1. 플랫폼 소개
1-2. 주요기능
(1) GUI(Graphic User Interface) 기반 모델러
기존 인공지능 연구 방법과 달리 DEEP:PHI 플랫폼은 연구자가 별도의 프로그래밍 과정 없이 빠른 속도로 연구를 수행할 수 있도록 인공지능 알고리즘 연구 과정에서 사용하는 다양한 기능들을 GUI 기반으로 구성한 뒤 이를 Flow workspace에서 블럭을 조립하는 것처럼 연결하여 간편하게 전체 연구 모델을 구성할 수 있습니다.
(2) 기능 모듈
DEEP:PHI 플랫폼은 사용자가 별도의 코딩과 프로그래밍 지식이 없어도 인공지능 알고리즘을 연구할 수 있도록 딥노이드의 전문 연구인력들이 연구 과정에서 사용되는 기반 기능들을 모듈화하고 이를 편리하게 드래그&드롭으로 사용할 수 있도록 구성되어 있습니다. 각 모듈들은 기능별 카테고리로 관리되며 각각 Dataset, Image Processing, Neural Network, Data Manipulation으로 구성되어 있습니다.
1) Dataset
사용자의 플랫폼 적응성을 높이고 다양한 연구를 수행할 수 있도록 DEEP:PHI에서 기본적으로 제공하거나 타 사용자들이 공유한 데이터셋과 사용자가 업로드한 데이터셋을 모듈 형태로 사용 가능하도록 제공하고 있습니다.
2) Image Processing
의료 영상 인공지능은 의료 영상을 기반으로 생성되는 모델이기 때문에 알고리즘의 학습 전, 후 단계에서 다양한 종류의 영상처리 알고리즘이 필요합니다.

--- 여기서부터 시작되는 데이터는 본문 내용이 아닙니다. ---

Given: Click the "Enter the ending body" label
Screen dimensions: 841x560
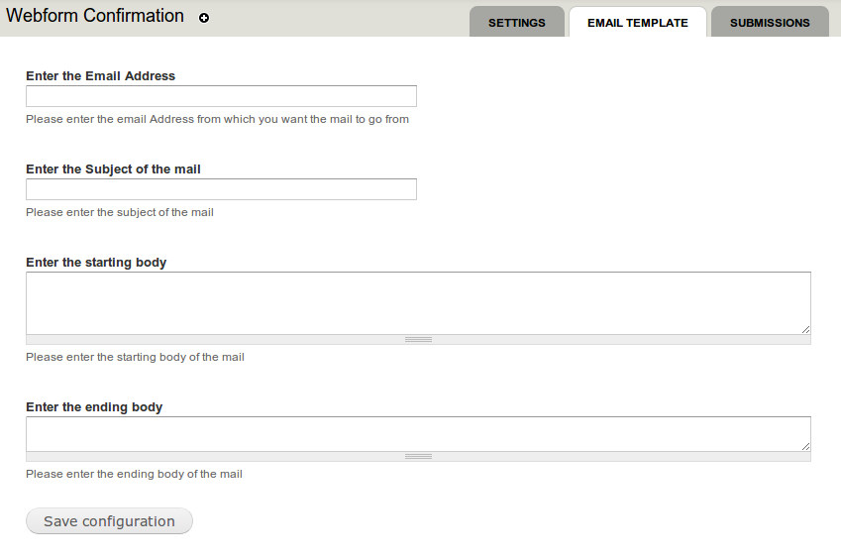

DEEP:PHI 플랫폼에선 다양한 의료 영상 인공지능에 사용되고 있는 2021년 현재 약 70건의 영상처리 알고리즘을 기능별로 구분하여 제공하고 있습니다.
3) Neural Network
일반적으로 의료 인공지능은 지도학습(Supervised Learning)을 기반으로 하는 인공 신경망(Artificial Neural Network)으로 구성되어 있습니다.

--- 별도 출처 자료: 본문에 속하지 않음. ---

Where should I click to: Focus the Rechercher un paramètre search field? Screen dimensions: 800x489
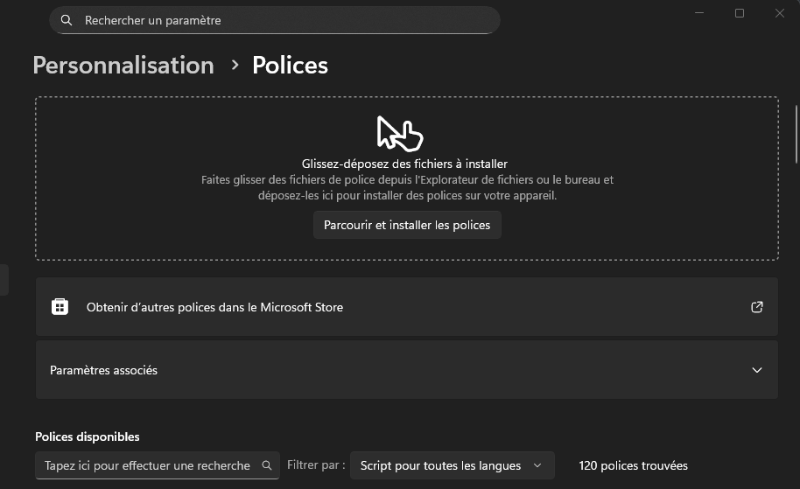(x=280, y=20)
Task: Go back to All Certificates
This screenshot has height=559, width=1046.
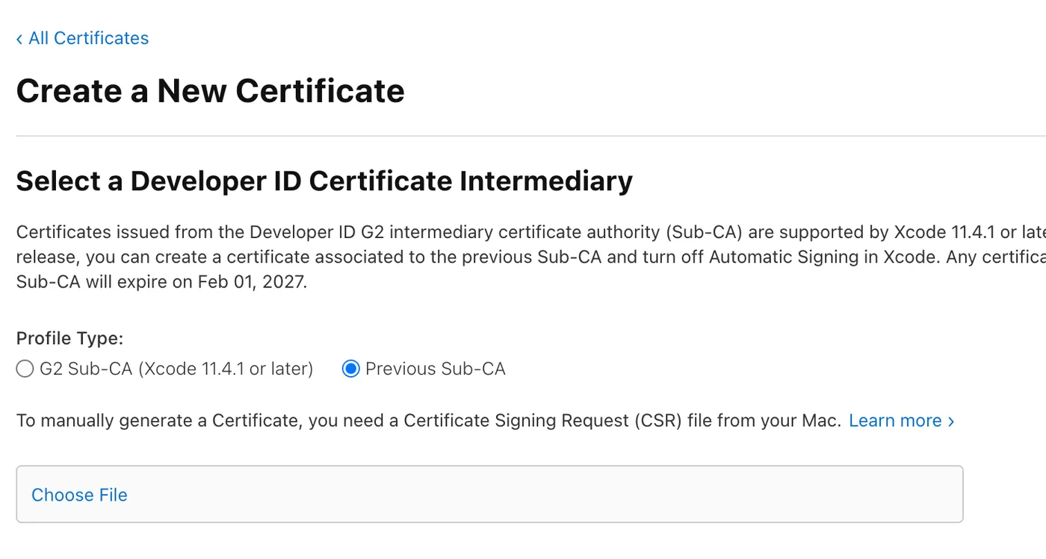Action: tap(88, 38)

DEEP:PHI 플랫폼에선 딥노이드의 전문 연구인력들이 다양한 의료 영상 연구 과정에서 생성한 여러 종류의 인공 신경망 알고리즘을 기능별로 구분하여 제공하고 있습니다.
4) Data Manipulation
사용자가 직접 데이터셋의 구조를 변경할 수 있도록 데이터셋과 모듈 출력물(output)에 대한 변경 작업을 수행할 수 있는 다양한 기능들이 탑재되어 있습니다.
(3) 시각화
DEEP:PHI 플랫폼은 의료 영상을 활용한 인공지능 알고리즘 연구 단계에서 각 과정 별로 사용되는 모듈의 입, 출력 결과에 대한 시각화 기능과 알고리즘 성능지표들에 대한 시각화 기능을 제공합니다.

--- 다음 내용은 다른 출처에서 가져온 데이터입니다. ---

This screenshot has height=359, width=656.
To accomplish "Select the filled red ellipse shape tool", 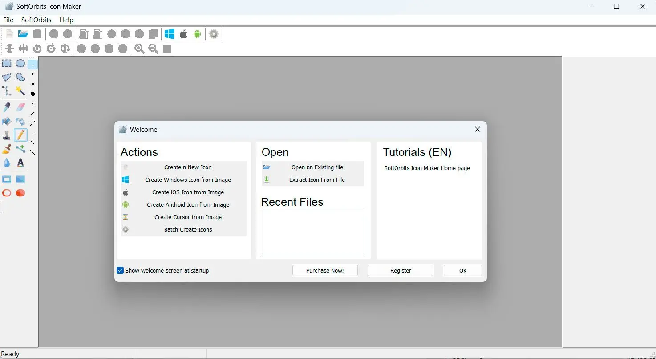I will click(x=20, y=193).
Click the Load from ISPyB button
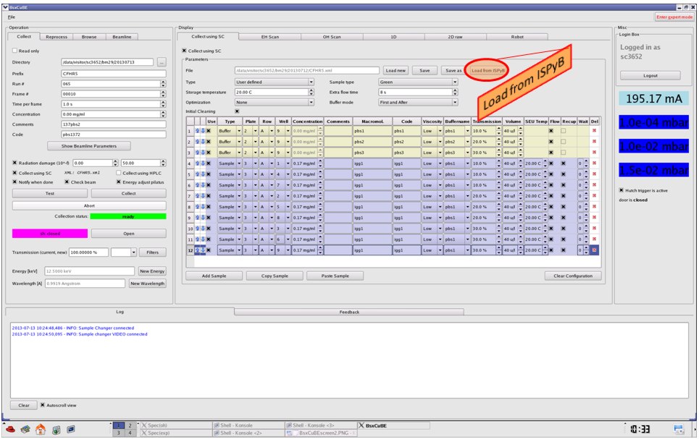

이를 통해 다양한 모듈의 입/출력 영상을 샘플로 확인하고 해당 모듈이 어떠한 기능을 하여 영상을 변화시켰는지 빠르게 확인할 수 있습니다.
추후 이러한 시각화 기능들을 종합하여 연구 보고서로 별도 출력할 수 있는 기능이 추가될 예정입니다.
1) 데이터 시각화
사용자가 업로드했거나 딥노이드에서 제공하는 Shared 데이터셋들의 데이터 구조와 크기, 입력 데이터와 라벨 데이터의 비교 등을 한눈에 제공함으로써 연구 편의성을 제공합니다.
2) 영상처리 시각화
DEEP:PHI 플랫폼에선 Flow workspace에서 데이터의 흐름을 사용자가 이해하기 쉽게 시각화해서 전달합니다.
입/출력 영상의 형태(Shape)와 영상 자체를 보여줌으로써 해당 모듈을 거치면 영상이 어떻게 변화하는지 눈으로 직접 확인할 수 있습니다.
이러한 과정을 통해 사용자가 데이터를 직접 가공하고 확인하면서 알고리즘의 성능을 향상시킬 수 있는 방법을 찾아갈 수 있게 됩니다.
3) 인공지능 성능지표 시각화
인공지능 학습 과정에서 산출되는 다양한 학습 성능 지표들을 수치로 확인 가능할 뿐만 아니라 다양한 그래프를 통해 직관적으로 확인할 수 있습니다.
(4) 연구 프로젝트 관리도구
<연구 프로젝트 인력 관리(좌), 프로젝트 실행 이력(우)>
기관이나 연구자와의 협업 연구를 위한 프로젝트 멤버 관리 도구부터 연구 이력, 각 실행별 성능 수치의 비교까지 다양한 관리 도구를 통해 DEEP:PHI 플랫폼은 사용자의 연구과정을 편리하게 만들어줍니다.